Еще один непредвиденный момент: степень внутреннего напряжения. Казалось бы, если человек не испытывает мук совести, он будет продолжать, а если чувствует, что участие в опыте идет вразрез с совестью, встанет и уйдет. Однако все было совсем иначе. Поразительно, как переживали некоторые участники.
В интервью после эксперимента испытуемых просили оценить по 14-балльной шкале, насколько нервными и напряженными они были в момент максимального напряжения (см. иллюстрацию 8). Предлагались варианты от полного отсутствия напряженности и нервозности до крайней степени. Конечно, ответы участников нельзя считать очень точными, и в лучшем случае они позволяют составить лишь приблизительное представление об их эмоциональной реакции. И все же, не гарантируя достоверности этих сведений, можно отметить, что при некотором разбросе ответов большая их часть сосредоточена между центром и правым краем шкалы. Еще один анализ показал, что послушные испытуемые усматривали у себя несколько большую степень напряженности и нервозности, чем непослушные в момент максимального напряжения.

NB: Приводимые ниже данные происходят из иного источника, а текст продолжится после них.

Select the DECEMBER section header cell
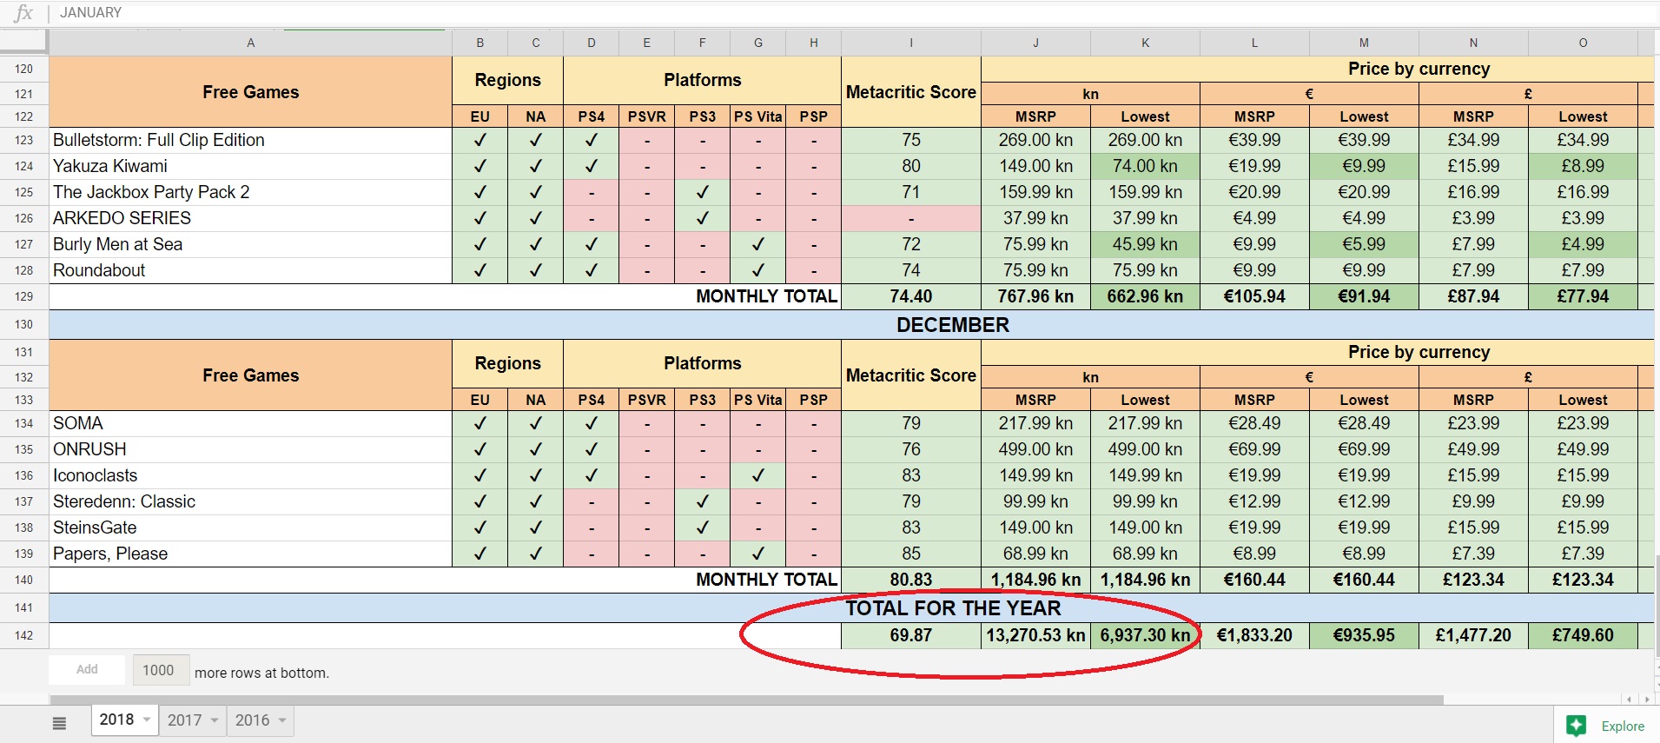Image resolution: width=1660 pixels, height=743 pixels. (x=952, y=325)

Как можно объяснить эту напряженность? Прежде всего она указывает на внутренний конфликт. Если бы тенденция соглашаться с авторитетом была единственным психологическим фактором в этой ситуации, все испытуемые довели бы опыт до конца и при этом не страдали. Значит, имелись как минимум две несовместимые тенденции (Miller, 1944). Если бы единственным фактором была сочувственная забота о жертве, все участники спокойно и твердо отказали бы экспериментатору. Но подчинение сочеталось с неподчинением, что зачастую выливалось в крайнюю степень напряженности. Глубоко укорененный принцип не вредить людям вступал в конфликт с не менее сильной предрасположенностью к послушанию. Перед испытуемым быстро возникала дилемма, причем высокая напряженность указывает на силу этих противоположных векторов.
Более того, напряженность определяет силу аверсивного состояния, от которого испытуемый не в состоянии отделаться путем неподчинения. Когда человек ощущает дискомфорт, напряженность и стресс, он пытается предпринять какое-то действие, чтобы снять неприятное ощущение. Таким образом, напряжение может приводить в движение реакцию избегания. Однако здесь даже при крайней степени напряженности многие неспособны на реакцию, которая принесла бы облегчение. Значит, есть противоположный стимул, противоположная тенденция или внутренний запрет, — что-то такое, что блокирует неподчинение. Этот препятствующий фактор должен быть сильнее стресса: иначе человек предпринял бы освободительное для него действие. Каждое свидетельство крайнего напряжения говорит одновременно о силах, которые удерживают субъекта в ситуации.
И наконец, напряженное состояние испытуемого показывает, что для него все серьезно. Ведь нормальные люди не дрожат и не потеют, если этот не тот случай, когда они мучительно переживают.